Ils couvrent des zones souvent peu habitées, le rôle des lieutenants de louveterie est donc aussi un rôle de capteur sur le terrain. « Avant, il nous était parfois reproché de ne pas faire assez remonter l’information. Un site de mission a donc été créé pour favoriser la transmission d’information aux services de l’Etat. Quand on part en mission, on informe le CORG ou la police et tous les services de l’Etat, puis un compte-rendu de mission est rédigé à la fin de l’intervention. Nous avons un rôle important de remontée d’information car les zones montagneuses peuvent être des zones de trafic ou des zones de repli pour des militants radicaux, qui veulent se mettre au vert. Ça avait été le cas pour des Loups Gris, une association turque ultranationaliste, qui allaient s’entrainer en forêt », confirme le président. « Quand nous sommes appelés pour de l’agrainage intensif ou pour du braconnage, nous devons faire remonter l’infraction à nos collègues de l’OFB, mais on va rarement rechercher l’infraction. »

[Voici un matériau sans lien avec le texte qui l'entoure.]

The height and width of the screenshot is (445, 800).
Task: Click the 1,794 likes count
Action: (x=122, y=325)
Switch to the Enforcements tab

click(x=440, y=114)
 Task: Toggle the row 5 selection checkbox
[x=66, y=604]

Même en phase de montée en puissance, certains départements ont beaucoup recours aux lieutenants de louveterie contrairement aux départements qui rencontrent uniquement des problèmes de corbeaux ou de choucas par exemple. Pour le reste, la charge de lieutenant de louveterie est un engagement bénévole. « Les équipements obligatoires, du matériel, des armes, des munitions, de l’essence, des véhicules sont à la charge des lieutenants de louveterie », observe le président de l’association.

Confrontation avec les associations de protection de la nature

Les lieutenants de louveterie sont le bras armé du préfet sur le territoire mais évoluent sur le même terrain que les associations de protection de la nature. « En intervention en montagne, nous sommes parfois surveillés par des drones thermiques. Un des problèmes majeurs serait de voir sortir une vidéo ou une photo publiée et sortie du contexte, d’où l’intérêt de travailler de manière spécialisée et discrète », indique Julien Nicolas.

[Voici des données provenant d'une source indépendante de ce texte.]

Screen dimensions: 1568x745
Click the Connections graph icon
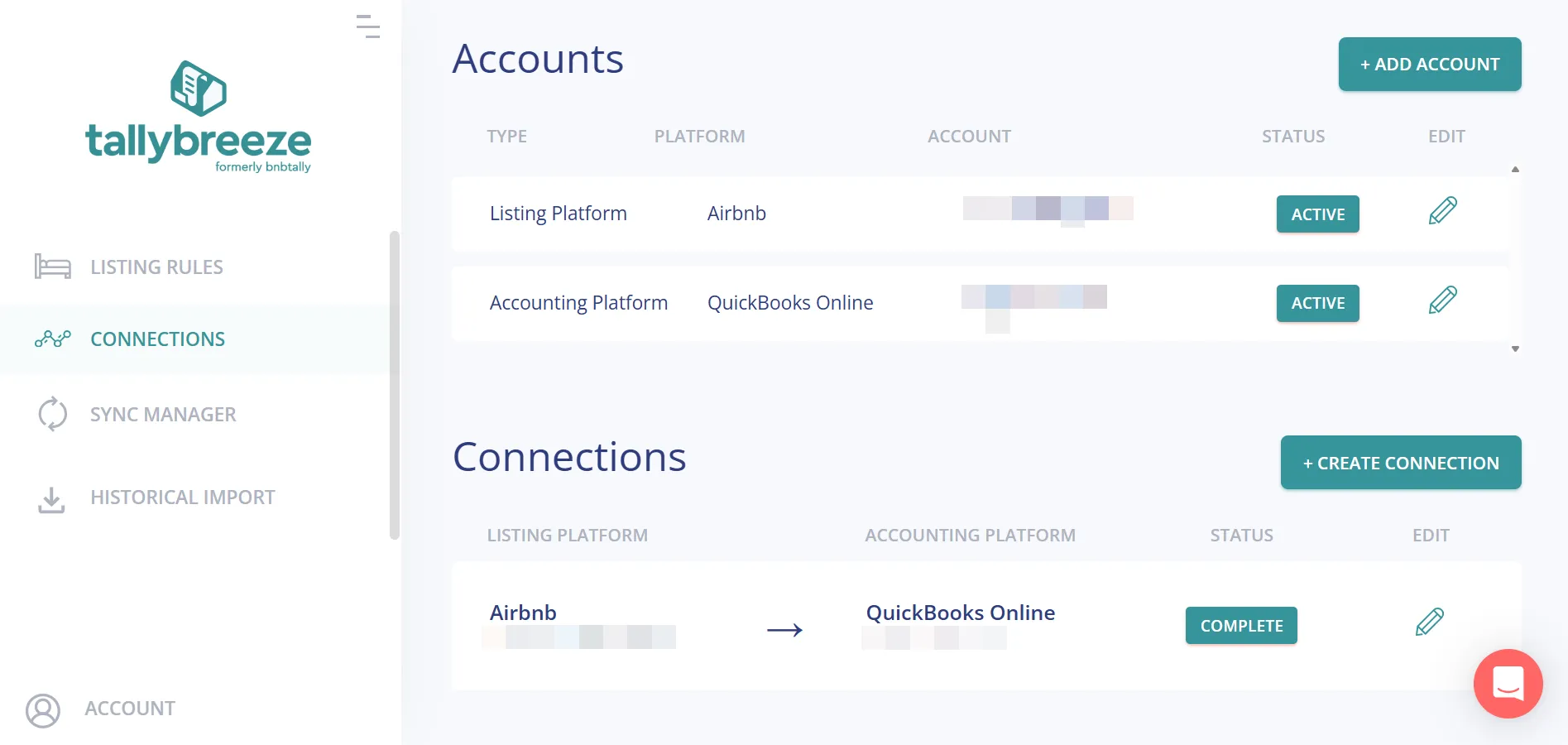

Des oppositions plus directes peuvent malgré tout intervenir. « En cas d’opposition marquée – ou même d’insulte – on relève puis on va au tribunal », explique le président. « Un collègue a été insulté une nuit au bord de la route, ça a coûté 3000€ à la personne à l’origine de l’insulte. »

L’entité créée par Charlemagne est toujours présente et continue à quadriller le territoire national, malgré les changements de régime et les changements politiques en tout genre, « les effets de mode ne nous atteignent pas », preuve que les lieutenants de louveterie ont, plus que jamais, un avenir en France et un rôle écologique à jouer.